The Securities and Exchange Board of India issued a Master Circular for Issue of Capital and Disclosure Requirements in February 2026, consolidating all existing circulars, clarifications, and directions issued under the SEBI (Issue of Capital and Disclosure Requirements) Regulations. The Master Circular is applicable to all listed entities, merchant bankers, stock exchanges, and other intermediaries involved in public issuances.
Background
The SEBI (ICDR) Regulations govern the primary market framework for public offers, rights issues, preferential allotments, and qualified institutional placements by listed and to-be-listed companies. Over the years, SEBI has issued numerous circulars interpreting, supplementing, and modifying the ICDR framework — covering matters ranging from pricing formulae and lock-in periods to disclosure obligations and allotment procedures.
The proliferation of individual circulars created a fragmented compliance landscape, requiring market participants to track and cross-reference multiple documents to ascertain the applicable requirements for any given transaction. SEBI's practice of issuing periodic master circulars addresses this challenge by consolidating all operative provisions into a single reference document, superseding individual circulars to the extent they are incorporated.
Key Provisions
The Master Circular consolidates the following areas:
Public offer requirements: Consolidated provisions governing initial public offers and further public offers, including eligibility norms, pricing, disclosures in the offer document, and allotment procedures.
Rights issue framework: Updated provisions for rights issues by listed entities, including the timeline for completion, pricing, renunciation, and the rights entitlement trading mechanism.
Preferential allotment: Consolidated directions on preferential allotments under the ICDR Regulations, including pricing formulae, lock-in requirements, and disclosure obligations.
Qualified Institutional Placement: Provisions governing QIPs, including eligibility, pricing, minimum allottee requirements, and restriction periods.
Disclosure requirements: Comprehensive disclosure obligations applicable across all modes of issuance, including financial disclosures, risk factors, management discussion, and material developments.

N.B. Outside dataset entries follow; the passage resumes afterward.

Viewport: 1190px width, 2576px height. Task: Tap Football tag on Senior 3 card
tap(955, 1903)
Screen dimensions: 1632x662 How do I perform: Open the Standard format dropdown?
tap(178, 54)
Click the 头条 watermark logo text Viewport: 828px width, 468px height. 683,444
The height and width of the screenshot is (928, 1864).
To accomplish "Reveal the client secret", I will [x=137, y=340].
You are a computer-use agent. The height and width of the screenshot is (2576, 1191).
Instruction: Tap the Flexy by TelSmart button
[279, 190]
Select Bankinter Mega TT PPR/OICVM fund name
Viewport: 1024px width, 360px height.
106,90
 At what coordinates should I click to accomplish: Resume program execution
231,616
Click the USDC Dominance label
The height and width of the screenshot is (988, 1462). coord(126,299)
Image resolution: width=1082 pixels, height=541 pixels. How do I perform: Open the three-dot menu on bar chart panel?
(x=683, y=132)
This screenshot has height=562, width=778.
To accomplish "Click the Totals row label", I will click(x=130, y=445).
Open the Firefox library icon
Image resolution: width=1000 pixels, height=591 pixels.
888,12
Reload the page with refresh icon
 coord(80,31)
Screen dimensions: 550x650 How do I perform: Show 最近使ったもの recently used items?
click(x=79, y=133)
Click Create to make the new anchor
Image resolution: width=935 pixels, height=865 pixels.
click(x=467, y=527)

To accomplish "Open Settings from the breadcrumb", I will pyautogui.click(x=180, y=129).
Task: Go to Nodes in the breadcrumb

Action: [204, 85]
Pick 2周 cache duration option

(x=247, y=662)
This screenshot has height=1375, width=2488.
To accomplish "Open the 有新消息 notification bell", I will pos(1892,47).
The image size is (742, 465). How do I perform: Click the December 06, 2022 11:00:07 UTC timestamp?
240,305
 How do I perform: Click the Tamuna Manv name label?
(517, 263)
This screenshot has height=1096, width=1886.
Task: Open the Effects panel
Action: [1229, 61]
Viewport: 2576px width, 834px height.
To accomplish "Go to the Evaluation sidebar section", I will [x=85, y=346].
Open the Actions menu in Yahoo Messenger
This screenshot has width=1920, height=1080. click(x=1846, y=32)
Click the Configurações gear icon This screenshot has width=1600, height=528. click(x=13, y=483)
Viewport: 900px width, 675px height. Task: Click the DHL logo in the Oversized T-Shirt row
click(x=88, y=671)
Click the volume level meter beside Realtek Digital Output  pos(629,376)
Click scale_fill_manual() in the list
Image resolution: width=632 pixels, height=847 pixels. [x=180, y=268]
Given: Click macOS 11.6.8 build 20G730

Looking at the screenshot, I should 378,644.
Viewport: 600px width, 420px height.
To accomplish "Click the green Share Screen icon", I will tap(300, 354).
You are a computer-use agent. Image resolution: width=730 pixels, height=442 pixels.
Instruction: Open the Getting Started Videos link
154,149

Merchant banker obligations: Consolidated requirements for merchant bankers acting as lead managers in public issuances, including due diligence obligations and post-issue compliance.
Implications for Practitioners
Capital markets lawyers and investment banking teams should treat this Master Circular as the primary reference document for all ICDR-related compliance going forward. While the substantive requirements may not change materially from the individual circulars being consolidated, the Master Circular may introduce clarifications or resolve interpretive ambiguities that had arisen from reading individual circulars in isolation.
Merchant bankers preparing offer documents should update their compliance checklists and due diligence procedures to reference the Master Circular rather than individual circulars. Stock exchanges and depositories that conduct pre-listing compliance reviews should similarly align their review frameworks.
Practitioners advising companies on fundraising should review whether the Master Circular introduces any changes to the pricing formulae, lock-in periods, or disclosure formats that affect transaction structuring and timelines for planned issuances.